Gipsey Corner: Greening 2

By contrast an oak tree close to Grimston Wood is still in its catkin (flower) and young leaf stage.  

Clare’s sonnet ‘Wood Pictures in Spring’ laments that he is not an artist:

My heart aches for the dower
The pencil gives to soften and infuse
This brown luxuriance of unfolding hues

The ‘brown luxuriance’ imagines a painting that followed the advice of the connoisseur Sir George Beaumont; a landscape should have the dusky tones of ‘an old Cremona violin’.  Even in the 1840s the artist Frederick R. Lee was criticised for ‘making his landscape too green’.    By the end of the poem Clare is recognising two factors that challenge Beaumont’s ideal: - The sunshine threading through these broken rails In mellow shades – no pencil eer conveys And mind alone feels fancies and pourtrays (Robinson/Summerfield, p127)

The first is that brown is not the natural hue of spring woods; Constable was making the same point in the 1820s, when he placed a violin on Beaumont’s green lawn. (Constable: The Painter and his Landscape, Michael Rosenthal, London, Yale University Press, 1983, p175).

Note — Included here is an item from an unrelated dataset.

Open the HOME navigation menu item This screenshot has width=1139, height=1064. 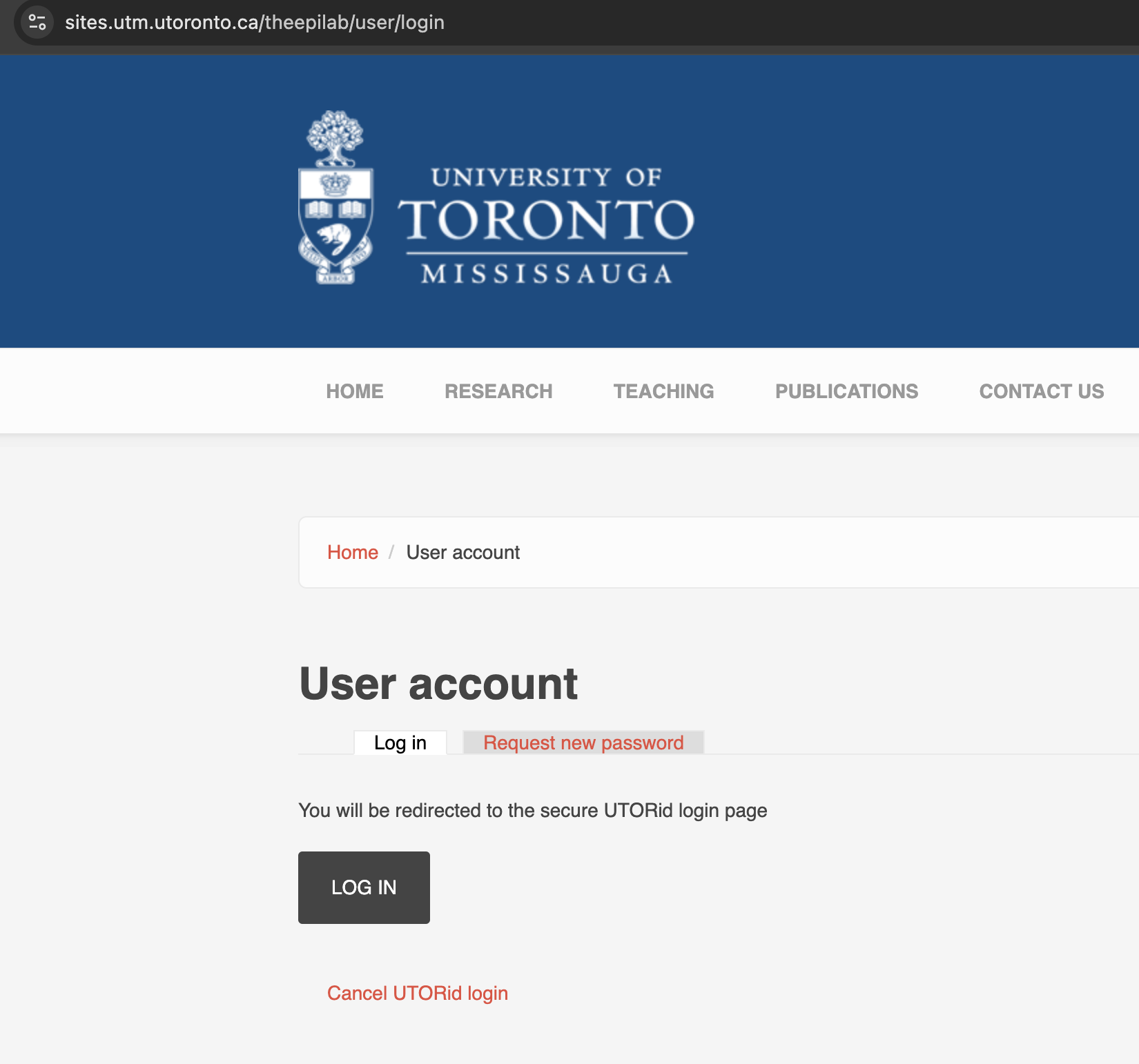354,391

The second is that a living landscape is constantly changing and the ‘pencil’, whether writing poems or drawing sketches, will be left behind.  Once more Constable provides an analogy through his swift sketches of landscapes, particularly of changing clouds.

Bluebells grow from bulbs to colonise shaded spots in woodlands and verges.  Britain has up to 50% of the world’s bluebells.  The native flower, which can be recognised, once fully grown, by its bowed head, is being threatened by the upright Spanish bluebell; imported as a garden flower it has spread into the wild and can form a hybrid with the native species or displace them.

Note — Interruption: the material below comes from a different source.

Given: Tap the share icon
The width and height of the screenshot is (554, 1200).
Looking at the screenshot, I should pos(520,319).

John Clare: A Year in the life of a Workscape (Spring 2013) (cont.)

In damp areas, such as the drainage dykes of Walmgate Stray, cuckoo flower appears. 

Like the cuckoo the flower’s appearance foretells summer. The flowers are white or mauve and can be added to salads; some authorities say the leaves can be eaten as well (Field Guide to the Wild Flowers of Britain, p.57). They are also known as ‘Lady’s Smock’ and ‘Milkmaids’.  Clare mentions them in ‘Poesy a Maying’

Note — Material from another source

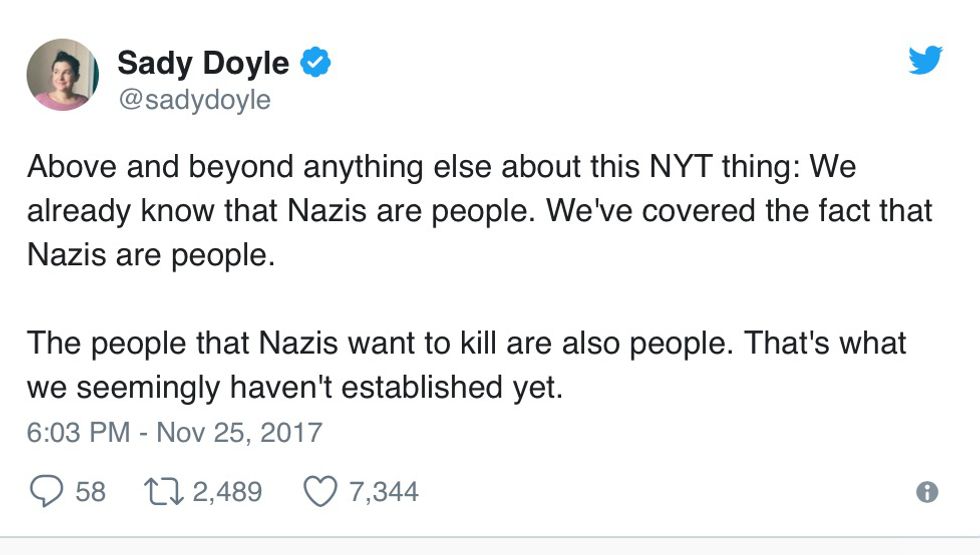Retweet using the retweet arrows icon
Viewport: 980px width, 555px height.
(165, 491)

There children too have pleasures all their own
A plucking lady smocks among the meadow
The little brook sings loud among the pebbles
(Robinson/ Summerfield, p128)

It is a convincing and realistic depiction of innocence but, as Clare’s oeuvre shows, this is only one aspect of country childhood and can only take place whilst the children are too young to work or when they are not working.  Despite 19th century Romantic idealisations of childhood innocence and females as domestic angels, the women and children of rural labourers were called on to work the land.  As Mary Collier’s bitter poem of 1739 The Woman’s Labour: an Epistle to Mr Stephen Duck’ points out, frequently women will work all day on the harvest and then have to catch up with the domestic labour of feeding the family and cleaning the house.

Duck had aroused Collier’s anger by depicting women as mere chatterers idling round the work-fields but Clare appreciates the variety of work performed by rural women. He celebrates the domestic skills of home-makers:

‘The cake turned oft’
The cake turned oft till both sides brown – awaits
The supper hour as some are out till late
(Robinson/Powell/Dawson, p15)

He glimpses those who work as servants:

‘Tis Pleasant on a Sunday Path to Talk’
Tis pleasant on a sunday path to talk
& see the many that go out to walk
The servant maids in their best gowns go bye
& young & beautiful to every eye
(Robinson/Powell/Dawson, p18)

Women’s work is never described in a derogatory fashion; it is accepted as part of the workscape:

‘Close where the Milking Maidens pass’
Close where the milking maidens pass
In roots and twitches drest
Within a little bunch of grass
A ground lark made her nest
The maiden touched her with her gown
& often frit her out
& looked & set her bucket down
But never found it out
(Robinson/Powell/Dawson, p32)

The distinction Clare makes is between the eye of leisure that has the time to look for larks and the eye of work that cannot afford to be distracted for long.